TEXT FOR ANALYSIS:
◇ ◇ ◇

Alex would normally be asleep at this time the clock read 1:00 AM she looked over at the little girl laying next to her the tv in front of them Illuminating the room the girl wasn't related to Alex no she was her neighbor the girls mother asked Alex to watch them so she could go out she wasn't exactly sure where she was going at 1 in the fucking morning but whatever it was she would watch the girl regardless she had known these people for 4 years she'd become good friends with this girls mother and this girl and now and then she'd have to watch her she didn't mind of course she really just needed sleep the only time she would ever stay up this late was if she was having an episode but she usually kept those under control when Lexie was over she looked over at the blonde haired child lying asleep on the couch he body curly up in a little ball as she slept peacefully Alex smiled at the picture that was laid out in front of her she was close to sleep herself but she figured shed stay up for a little bit longer she made herself comfortable on the couch as she started at the tv if I tired expression as her eyes began to close slightly
(Oh I didn't see your response I'm sorry!!)

@Celeste_X0X0_ group

(oooh okay! Im glad y'all are taking advantage of the more than one character thing haha. im normally the only one ^^)

◇ ◇ ◇

Stored entries
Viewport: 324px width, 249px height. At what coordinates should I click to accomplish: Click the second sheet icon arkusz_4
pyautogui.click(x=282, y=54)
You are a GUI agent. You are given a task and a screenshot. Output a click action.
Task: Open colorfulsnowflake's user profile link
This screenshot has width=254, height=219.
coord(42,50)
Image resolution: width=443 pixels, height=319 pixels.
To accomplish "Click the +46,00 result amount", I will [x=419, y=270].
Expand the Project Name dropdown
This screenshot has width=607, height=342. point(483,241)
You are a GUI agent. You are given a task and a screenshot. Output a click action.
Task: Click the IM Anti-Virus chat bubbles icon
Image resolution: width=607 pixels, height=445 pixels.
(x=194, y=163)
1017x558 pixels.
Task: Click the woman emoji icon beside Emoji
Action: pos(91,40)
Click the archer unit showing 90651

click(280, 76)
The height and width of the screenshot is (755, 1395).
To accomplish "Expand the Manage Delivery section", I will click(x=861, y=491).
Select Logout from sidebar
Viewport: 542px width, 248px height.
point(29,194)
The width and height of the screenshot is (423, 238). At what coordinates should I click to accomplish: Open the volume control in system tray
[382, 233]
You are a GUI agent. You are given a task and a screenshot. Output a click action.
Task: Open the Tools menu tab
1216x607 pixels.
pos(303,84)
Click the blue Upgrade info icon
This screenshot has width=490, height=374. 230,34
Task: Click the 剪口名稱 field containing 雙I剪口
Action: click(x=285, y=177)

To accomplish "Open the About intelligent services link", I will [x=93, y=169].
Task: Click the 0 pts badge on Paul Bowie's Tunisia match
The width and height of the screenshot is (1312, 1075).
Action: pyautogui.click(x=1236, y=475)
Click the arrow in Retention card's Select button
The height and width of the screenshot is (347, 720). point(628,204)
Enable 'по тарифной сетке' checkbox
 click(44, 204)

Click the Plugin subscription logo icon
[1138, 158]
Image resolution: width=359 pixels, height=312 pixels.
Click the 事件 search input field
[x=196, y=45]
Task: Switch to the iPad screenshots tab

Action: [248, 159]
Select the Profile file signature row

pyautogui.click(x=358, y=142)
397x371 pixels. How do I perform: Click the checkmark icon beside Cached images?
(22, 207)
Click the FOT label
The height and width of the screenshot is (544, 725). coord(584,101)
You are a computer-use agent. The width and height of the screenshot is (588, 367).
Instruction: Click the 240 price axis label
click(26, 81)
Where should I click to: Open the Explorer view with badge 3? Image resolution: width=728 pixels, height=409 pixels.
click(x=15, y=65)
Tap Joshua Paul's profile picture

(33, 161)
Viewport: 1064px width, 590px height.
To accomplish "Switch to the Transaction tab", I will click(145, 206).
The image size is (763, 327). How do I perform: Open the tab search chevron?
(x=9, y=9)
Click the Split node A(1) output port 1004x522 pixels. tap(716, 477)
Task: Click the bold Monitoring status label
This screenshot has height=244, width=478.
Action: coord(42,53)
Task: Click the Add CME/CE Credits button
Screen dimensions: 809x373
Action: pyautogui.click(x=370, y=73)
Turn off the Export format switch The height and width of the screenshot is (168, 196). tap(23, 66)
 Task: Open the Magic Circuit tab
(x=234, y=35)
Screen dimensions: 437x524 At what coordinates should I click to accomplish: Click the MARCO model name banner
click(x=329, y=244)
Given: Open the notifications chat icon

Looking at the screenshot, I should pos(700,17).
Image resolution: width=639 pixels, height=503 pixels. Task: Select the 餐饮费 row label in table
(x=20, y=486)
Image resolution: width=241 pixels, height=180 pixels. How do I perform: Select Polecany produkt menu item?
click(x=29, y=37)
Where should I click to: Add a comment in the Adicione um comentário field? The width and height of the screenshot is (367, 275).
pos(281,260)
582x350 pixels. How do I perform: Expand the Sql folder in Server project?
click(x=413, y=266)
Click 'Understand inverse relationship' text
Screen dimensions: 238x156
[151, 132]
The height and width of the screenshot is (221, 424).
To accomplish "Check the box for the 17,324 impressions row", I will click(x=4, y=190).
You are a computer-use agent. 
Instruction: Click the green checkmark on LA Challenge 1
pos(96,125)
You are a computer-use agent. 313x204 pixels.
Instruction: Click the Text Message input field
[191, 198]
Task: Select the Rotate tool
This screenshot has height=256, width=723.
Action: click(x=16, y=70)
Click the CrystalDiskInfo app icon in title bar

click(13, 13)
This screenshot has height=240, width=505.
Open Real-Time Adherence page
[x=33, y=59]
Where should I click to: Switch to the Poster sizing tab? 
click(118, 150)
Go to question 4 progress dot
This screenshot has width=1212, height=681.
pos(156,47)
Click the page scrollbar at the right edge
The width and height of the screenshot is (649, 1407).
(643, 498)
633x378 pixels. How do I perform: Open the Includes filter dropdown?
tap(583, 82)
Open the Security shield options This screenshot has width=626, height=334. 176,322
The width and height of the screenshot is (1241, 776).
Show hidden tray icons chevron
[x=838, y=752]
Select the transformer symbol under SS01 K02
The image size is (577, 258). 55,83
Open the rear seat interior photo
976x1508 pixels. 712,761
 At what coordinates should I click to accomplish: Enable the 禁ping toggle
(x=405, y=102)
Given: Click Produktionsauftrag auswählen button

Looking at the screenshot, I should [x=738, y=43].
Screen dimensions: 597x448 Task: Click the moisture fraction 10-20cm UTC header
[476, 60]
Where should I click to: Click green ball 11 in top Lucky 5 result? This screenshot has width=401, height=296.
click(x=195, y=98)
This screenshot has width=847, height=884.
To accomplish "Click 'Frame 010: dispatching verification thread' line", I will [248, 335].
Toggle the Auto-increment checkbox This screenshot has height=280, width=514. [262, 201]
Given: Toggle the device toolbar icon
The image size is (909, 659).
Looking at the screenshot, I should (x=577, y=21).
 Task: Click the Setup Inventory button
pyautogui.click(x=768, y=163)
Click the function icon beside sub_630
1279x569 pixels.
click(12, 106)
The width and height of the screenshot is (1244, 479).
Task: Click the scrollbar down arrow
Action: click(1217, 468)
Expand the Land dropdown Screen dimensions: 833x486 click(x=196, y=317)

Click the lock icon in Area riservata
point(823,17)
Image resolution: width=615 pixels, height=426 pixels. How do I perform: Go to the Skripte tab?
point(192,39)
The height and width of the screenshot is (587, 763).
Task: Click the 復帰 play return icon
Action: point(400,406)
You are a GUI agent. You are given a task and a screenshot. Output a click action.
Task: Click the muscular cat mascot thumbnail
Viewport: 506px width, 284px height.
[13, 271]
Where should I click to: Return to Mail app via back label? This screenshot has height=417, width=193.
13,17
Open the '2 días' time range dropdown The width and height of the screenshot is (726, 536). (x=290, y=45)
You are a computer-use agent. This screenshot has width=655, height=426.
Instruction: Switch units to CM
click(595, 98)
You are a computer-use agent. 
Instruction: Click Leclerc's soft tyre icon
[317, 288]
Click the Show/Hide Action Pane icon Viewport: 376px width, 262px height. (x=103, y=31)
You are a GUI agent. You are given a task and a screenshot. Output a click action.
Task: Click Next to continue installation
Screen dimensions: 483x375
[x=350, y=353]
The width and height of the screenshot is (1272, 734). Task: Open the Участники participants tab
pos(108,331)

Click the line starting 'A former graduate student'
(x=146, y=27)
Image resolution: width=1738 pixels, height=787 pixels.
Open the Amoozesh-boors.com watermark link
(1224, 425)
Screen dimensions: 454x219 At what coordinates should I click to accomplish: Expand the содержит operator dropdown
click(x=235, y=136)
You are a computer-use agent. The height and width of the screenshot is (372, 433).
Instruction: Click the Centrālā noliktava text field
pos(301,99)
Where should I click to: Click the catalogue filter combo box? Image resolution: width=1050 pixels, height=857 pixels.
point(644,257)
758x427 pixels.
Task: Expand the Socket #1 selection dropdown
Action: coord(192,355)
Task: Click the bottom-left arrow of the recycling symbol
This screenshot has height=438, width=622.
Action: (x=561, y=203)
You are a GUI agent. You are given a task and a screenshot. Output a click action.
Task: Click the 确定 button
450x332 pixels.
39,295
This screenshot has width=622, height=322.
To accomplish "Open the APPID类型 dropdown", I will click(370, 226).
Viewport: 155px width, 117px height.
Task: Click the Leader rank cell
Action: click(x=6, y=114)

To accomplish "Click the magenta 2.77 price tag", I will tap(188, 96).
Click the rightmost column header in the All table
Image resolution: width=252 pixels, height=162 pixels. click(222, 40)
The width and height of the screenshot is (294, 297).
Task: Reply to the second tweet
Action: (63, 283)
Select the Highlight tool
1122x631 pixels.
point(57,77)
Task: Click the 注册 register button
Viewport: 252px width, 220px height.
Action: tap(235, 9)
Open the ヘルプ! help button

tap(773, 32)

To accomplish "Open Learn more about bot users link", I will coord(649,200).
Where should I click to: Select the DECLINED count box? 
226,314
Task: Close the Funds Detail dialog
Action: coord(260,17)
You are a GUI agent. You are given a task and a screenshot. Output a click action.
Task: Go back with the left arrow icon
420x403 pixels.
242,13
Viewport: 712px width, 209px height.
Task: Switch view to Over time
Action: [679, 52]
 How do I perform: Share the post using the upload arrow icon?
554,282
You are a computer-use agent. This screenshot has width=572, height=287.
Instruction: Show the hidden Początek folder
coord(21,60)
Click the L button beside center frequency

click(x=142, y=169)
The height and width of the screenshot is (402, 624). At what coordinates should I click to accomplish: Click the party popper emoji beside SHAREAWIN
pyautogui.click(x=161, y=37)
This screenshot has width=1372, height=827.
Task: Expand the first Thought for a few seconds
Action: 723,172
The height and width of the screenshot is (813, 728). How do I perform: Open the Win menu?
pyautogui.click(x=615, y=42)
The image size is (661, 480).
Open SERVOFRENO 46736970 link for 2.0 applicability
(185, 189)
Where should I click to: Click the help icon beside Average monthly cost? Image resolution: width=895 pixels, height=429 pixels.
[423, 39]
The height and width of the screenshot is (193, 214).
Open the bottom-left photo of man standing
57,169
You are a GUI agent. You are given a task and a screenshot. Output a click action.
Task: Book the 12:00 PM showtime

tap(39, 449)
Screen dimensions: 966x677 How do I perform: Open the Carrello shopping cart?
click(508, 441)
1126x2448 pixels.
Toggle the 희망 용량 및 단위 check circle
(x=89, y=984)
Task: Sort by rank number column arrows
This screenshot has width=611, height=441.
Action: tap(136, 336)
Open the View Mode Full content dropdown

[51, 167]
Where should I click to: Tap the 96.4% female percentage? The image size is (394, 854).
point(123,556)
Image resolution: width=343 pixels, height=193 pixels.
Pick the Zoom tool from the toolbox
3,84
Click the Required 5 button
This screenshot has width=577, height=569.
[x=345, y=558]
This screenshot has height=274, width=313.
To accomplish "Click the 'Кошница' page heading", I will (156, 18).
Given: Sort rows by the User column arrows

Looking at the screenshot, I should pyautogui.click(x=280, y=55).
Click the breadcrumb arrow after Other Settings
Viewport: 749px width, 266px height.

◇ ◇ ◇

REQUIRED ACTION 1:
In the roleplay passage, why is Alex looking after the little girl at one in the morning?
REQUIRED ACTION 2:
List every detail the roleplay passage gives about the sleeping child's appearance or position.

FINAL ANSWER 1:
The girl's mother, Alex's neighbor, asked Alex to watch the child so that she could go out.

FINAL ANSWER 2:
- She is lying next to Alex.
- She has blonde hair.
- She is lying asleep on the couch.
- Her body is drawn up in a little ball.
- She is sleeping peacefully.